PASSAGE PROVIDED:
Evolutionary search is always an interaction between exploration of new regions and exploitation of previously detected good regions of the search space. When applying evolutionary algorithms to optimization problems many different strategy parameters have to be set to define the behavior of the evolutionary algorithm itself. These strategy parameters include population size, operator rates, or tournament size of selection, which have to be set. The choice of good parameter values is most often based on experience and requires therefore considerable effort. Despite some recommendations there is no evidence that there exists a parameter setup which is optimal for an entire optimization run. Consequently, adapting the parameter values on the run is a promising way to improve EA performance. In the current paper, the motivation for introducing an adaptive strategy arose from the recurrent problem of setting appropriate operator rates for structural optimization problems.

Contributions of the proposed AROCEA can be summarized as follows:

• The framework
  The standard components of EA are extended with an additional component termed adaptation. Theoretically, arbitrary control parameters of the evolutionary algorithm can be adjusted in the adaptation phase, e.g. the population size, some operator rates, the fitness definitions, etc. Many journal papers concerned with (self-)adaptive strategies investigate Genetic Algorithms (GA) which are based on bit representation and only employ simple operators like one-point crossover and bit mutation. In contrast, AORCEA is based on a more general evolutionary computing framework (Evolving Objects) which provides an environment to evolve any kind of data structures.
• The best fitness frequency measure
  A best-fitness-frequency (bff) measure is evaluated indicating the success of the current search. Depending on this value either exploitative or explorative genetic operators are forced in order to accelerate the search process.
• The success of operators
  To increase the operator rates of successful operators contributing above average to the search process performance, the success measure for the application of an operator of type X is defined.
• The diversity of the population
  To analyzes the distribution of the individuals in the search space, the operator diversity measure is proposed based on the euclidean distance of an individual i originating from the application of an operator of type X in generation G to the current best individual b.
• Operator rate adaptation
  To provide operator rates guaranteeing a balance between exploration and exploitation, the operator rate adaptation is provided, based on which the operator rates are linearly in - or decreased for the next generation.

2. The framework of AORCEA

The framework of AORCEA is shown as below:

From the Fig. 1, the additional component is added to the standard evolutionary computing framework. This paper mainly focuses on the design of this component.

There are some basic differences between the traditional GA and AORCEA:

• Representation
  AORCEA is particularly developed for structural optimization tasks based on the heterogeneous genotype. For structural optimization it is very convenient to use a heterogeneous genotype, e.g. the eoUniGene concept presented by Ko¨nig, which consists of different gene types.

RECORDS PROVIDED:
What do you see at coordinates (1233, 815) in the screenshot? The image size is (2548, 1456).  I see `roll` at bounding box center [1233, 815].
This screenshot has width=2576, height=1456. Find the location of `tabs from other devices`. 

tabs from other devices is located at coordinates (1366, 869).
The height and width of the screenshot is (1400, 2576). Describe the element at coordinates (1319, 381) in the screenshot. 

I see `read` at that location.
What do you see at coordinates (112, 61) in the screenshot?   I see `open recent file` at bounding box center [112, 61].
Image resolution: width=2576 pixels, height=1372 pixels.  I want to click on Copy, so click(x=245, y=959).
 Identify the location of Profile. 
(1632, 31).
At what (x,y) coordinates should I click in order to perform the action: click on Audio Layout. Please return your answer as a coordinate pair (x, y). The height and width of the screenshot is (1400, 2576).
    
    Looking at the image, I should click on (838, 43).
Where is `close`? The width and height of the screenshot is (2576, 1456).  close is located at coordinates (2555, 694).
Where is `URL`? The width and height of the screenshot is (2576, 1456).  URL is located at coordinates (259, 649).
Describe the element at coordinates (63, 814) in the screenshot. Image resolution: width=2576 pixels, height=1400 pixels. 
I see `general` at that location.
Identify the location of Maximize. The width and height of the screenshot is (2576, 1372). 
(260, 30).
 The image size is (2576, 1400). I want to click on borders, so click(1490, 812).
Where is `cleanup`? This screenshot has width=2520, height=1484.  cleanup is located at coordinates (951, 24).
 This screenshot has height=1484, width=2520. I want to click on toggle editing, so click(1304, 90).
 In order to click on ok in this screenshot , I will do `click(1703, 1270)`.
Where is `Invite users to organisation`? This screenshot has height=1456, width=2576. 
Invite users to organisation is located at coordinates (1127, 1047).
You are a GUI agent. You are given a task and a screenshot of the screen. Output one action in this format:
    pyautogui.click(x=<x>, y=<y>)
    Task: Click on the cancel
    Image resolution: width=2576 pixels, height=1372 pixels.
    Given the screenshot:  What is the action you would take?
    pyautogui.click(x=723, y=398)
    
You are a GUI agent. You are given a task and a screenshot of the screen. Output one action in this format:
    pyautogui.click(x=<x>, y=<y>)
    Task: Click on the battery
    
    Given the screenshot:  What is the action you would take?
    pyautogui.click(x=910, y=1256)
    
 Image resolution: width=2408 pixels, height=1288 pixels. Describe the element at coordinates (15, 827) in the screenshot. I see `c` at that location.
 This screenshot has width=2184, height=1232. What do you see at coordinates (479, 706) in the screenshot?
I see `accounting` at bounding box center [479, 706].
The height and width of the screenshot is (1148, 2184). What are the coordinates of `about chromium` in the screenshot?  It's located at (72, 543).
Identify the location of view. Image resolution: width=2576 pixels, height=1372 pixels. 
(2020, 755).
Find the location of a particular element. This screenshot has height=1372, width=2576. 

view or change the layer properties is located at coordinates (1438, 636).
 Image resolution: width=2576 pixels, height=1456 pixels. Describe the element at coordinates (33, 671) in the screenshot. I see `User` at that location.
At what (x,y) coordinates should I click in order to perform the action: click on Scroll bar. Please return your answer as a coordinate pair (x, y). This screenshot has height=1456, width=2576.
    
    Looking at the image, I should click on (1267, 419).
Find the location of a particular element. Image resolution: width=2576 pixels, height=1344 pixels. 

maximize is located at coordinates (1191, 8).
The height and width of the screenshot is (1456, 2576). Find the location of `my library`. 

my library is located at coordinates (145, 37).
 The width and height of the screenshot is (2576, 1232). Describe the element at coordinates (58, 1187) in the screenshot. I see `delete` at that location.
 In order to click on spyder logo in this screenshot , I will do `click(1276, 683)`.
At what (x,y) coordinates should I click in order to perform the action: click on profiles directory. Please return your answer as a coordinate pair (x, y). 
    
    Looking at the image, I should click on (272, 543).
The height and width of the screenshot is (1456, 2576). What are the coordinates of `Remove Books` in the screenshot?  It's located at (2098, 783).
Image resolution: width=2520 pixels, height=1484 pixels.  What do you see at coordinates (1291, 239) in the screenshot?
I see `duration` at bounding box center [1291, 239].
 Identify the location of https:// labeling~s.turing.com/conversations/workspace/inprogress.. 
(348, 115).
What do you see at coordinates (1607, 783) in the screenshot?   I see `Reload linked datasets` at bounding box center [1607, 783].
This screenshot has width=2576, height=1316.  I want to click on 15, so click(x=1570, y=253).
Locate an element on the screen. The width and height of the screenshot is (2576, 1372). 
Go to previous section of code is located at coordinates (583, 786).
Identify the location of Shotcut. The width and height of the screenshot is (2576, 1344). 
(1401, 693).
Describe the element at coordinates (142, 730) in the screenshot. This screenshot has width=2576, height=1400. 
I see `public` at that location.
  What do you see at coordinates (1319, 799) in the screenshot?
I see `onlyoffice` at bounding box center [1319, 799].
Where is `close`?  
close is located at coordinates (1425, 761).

TO DO: Resume the passage about adapting operator rates in evolutionary algorithms, starting right after its last sentence.

REPLY TO THE TASK:
• Evaluation
  The fitness formulations introduced by Ko¨nig are employed defining the fitness value as a weighted sum of ratings for the optimization objective and potential constraints. For the fitness value F of a given individual i it holds
  $F(\textbf{i}) = \sum_j w_jD_j(\textbf{i})$
  where $w_j$ denotes the respective weights and $D_j$ stands for mapping functions assigning fitness ratings within an interval $[0, 1]$ to the given individual. Three different types of mapping functions are distinguished, namely, design objective, limit constraint, and target constraint functions, as shown in Fig. 2.
• Selection
  AORCEA uses the so-called stochastic tournament selection which chooses two random individuals of the population and prefers the better individual with a given probability.
• Reproduction
  AORCEA chooses a single operator from the set of available operators to produce child individual(s). This style of algorithm is used to estimate success and diversity measures for each operator application. Then, these measures are taken as a basis for the adaptation of the respective operator rates.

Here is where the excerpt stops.